Please transcribe only the lines between the one containing "Click the NAVER site icon" and the end of the records, both ends included, exactly as written; skip every picture.
++++ Input data ++++
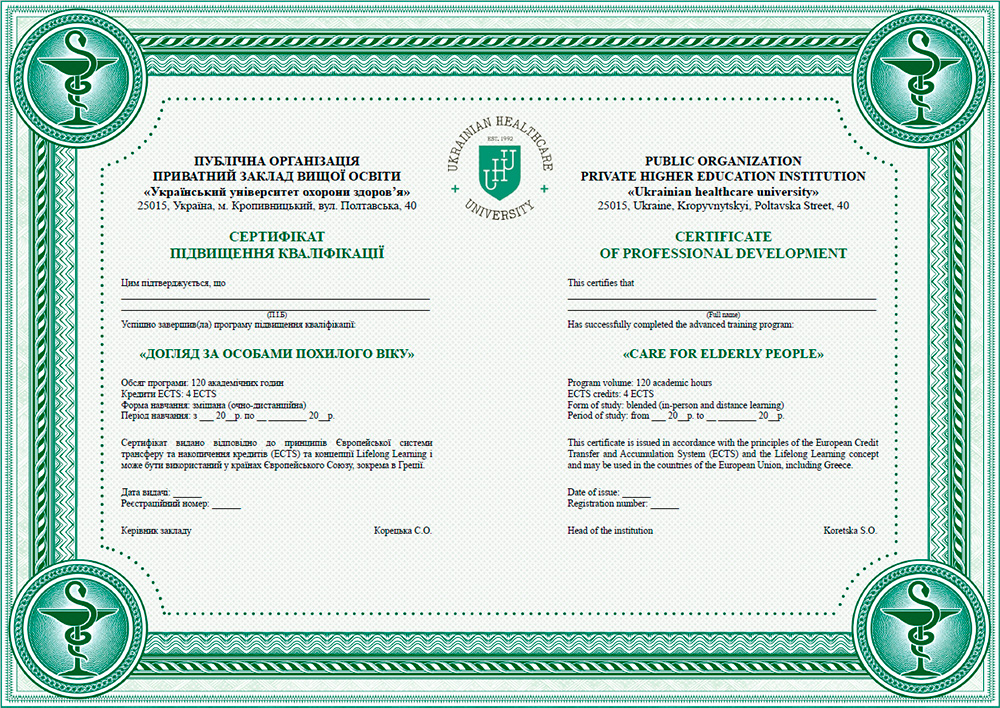Click the «CARE FOR ELDERLY PEOPLE» program title
1000x708 pixels.
723,354
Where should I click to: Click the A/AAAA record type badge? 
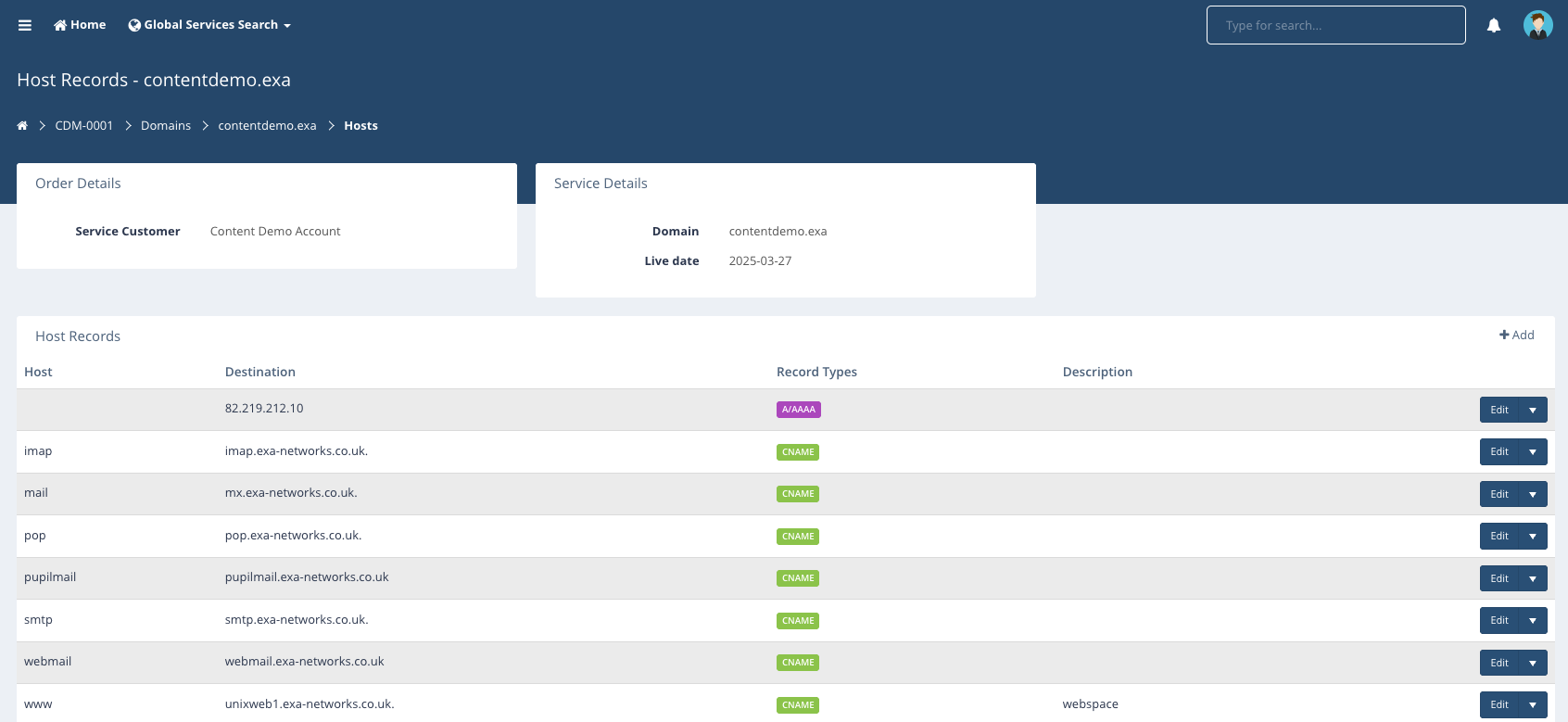798,410
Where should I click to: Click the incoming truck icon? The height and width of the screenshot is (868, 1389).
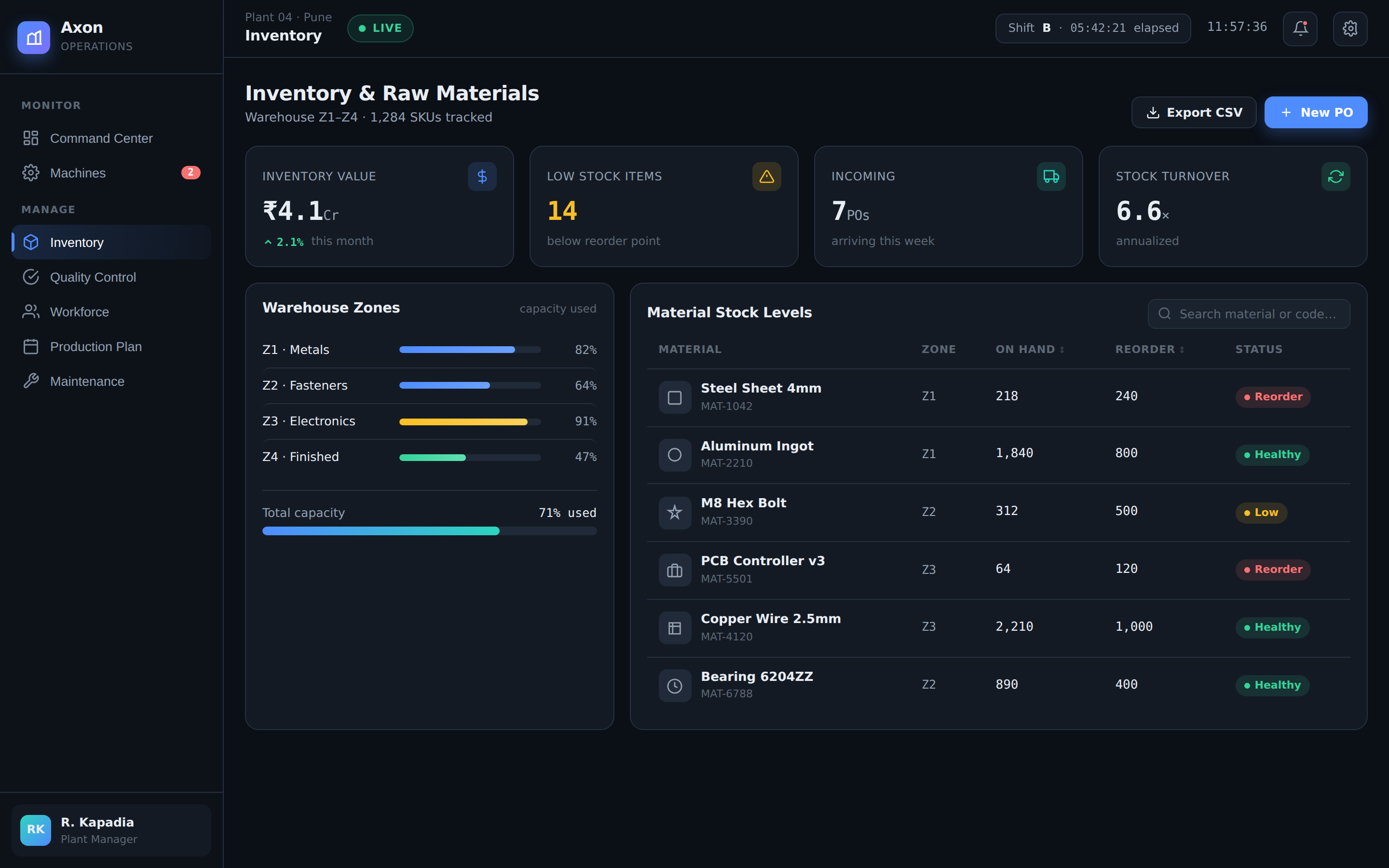(1051, 176)
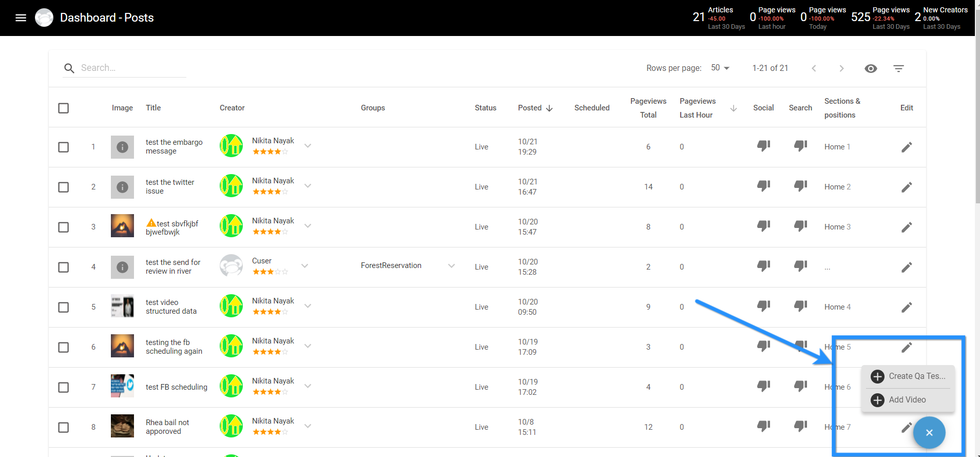Image resolution: width=980 pixels, height=457 pixels.
Task: Close the floating action button menu
Action: 928,432
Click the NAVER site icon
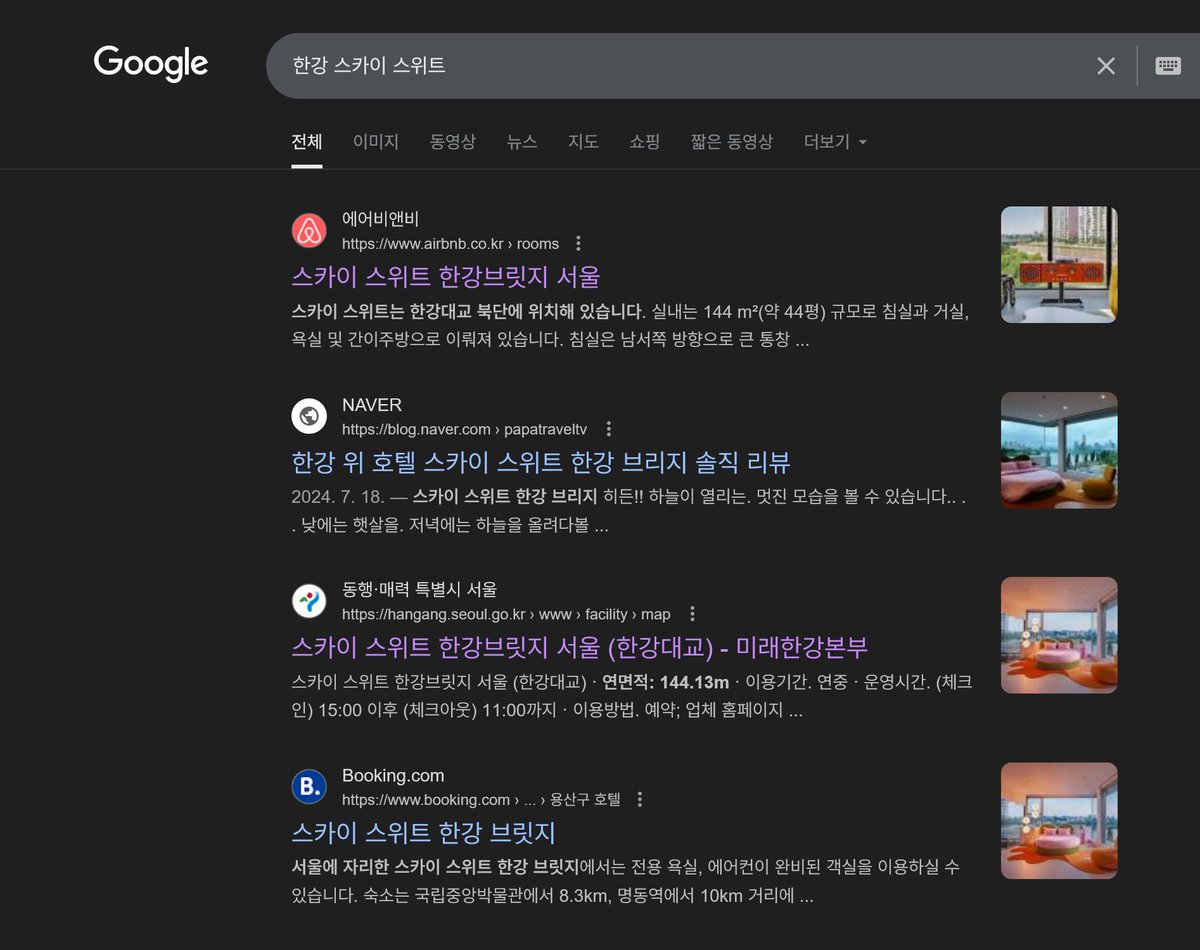The image size is (1200, 950). (x=309, y=416)
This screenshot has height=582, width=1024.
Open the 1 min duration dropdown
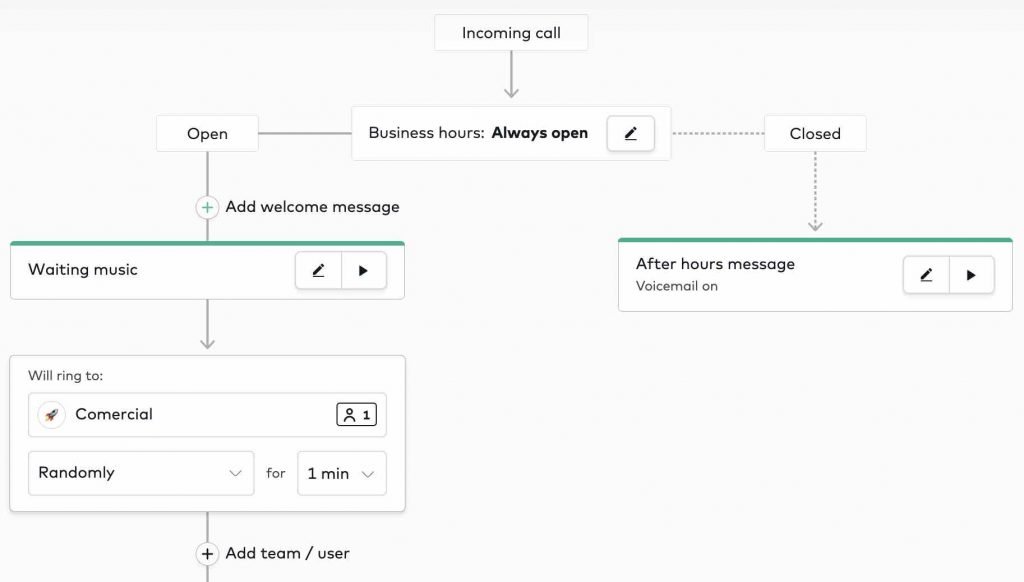tap(341, 472)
++++
- **Reply to the exercise**:
Click the NAVER site icon
The image size is (1200, 950). (x=309, y=416)
This screenshot has height=582, width=1024.
Open the 1 min duration dropdown
tap(341, 472)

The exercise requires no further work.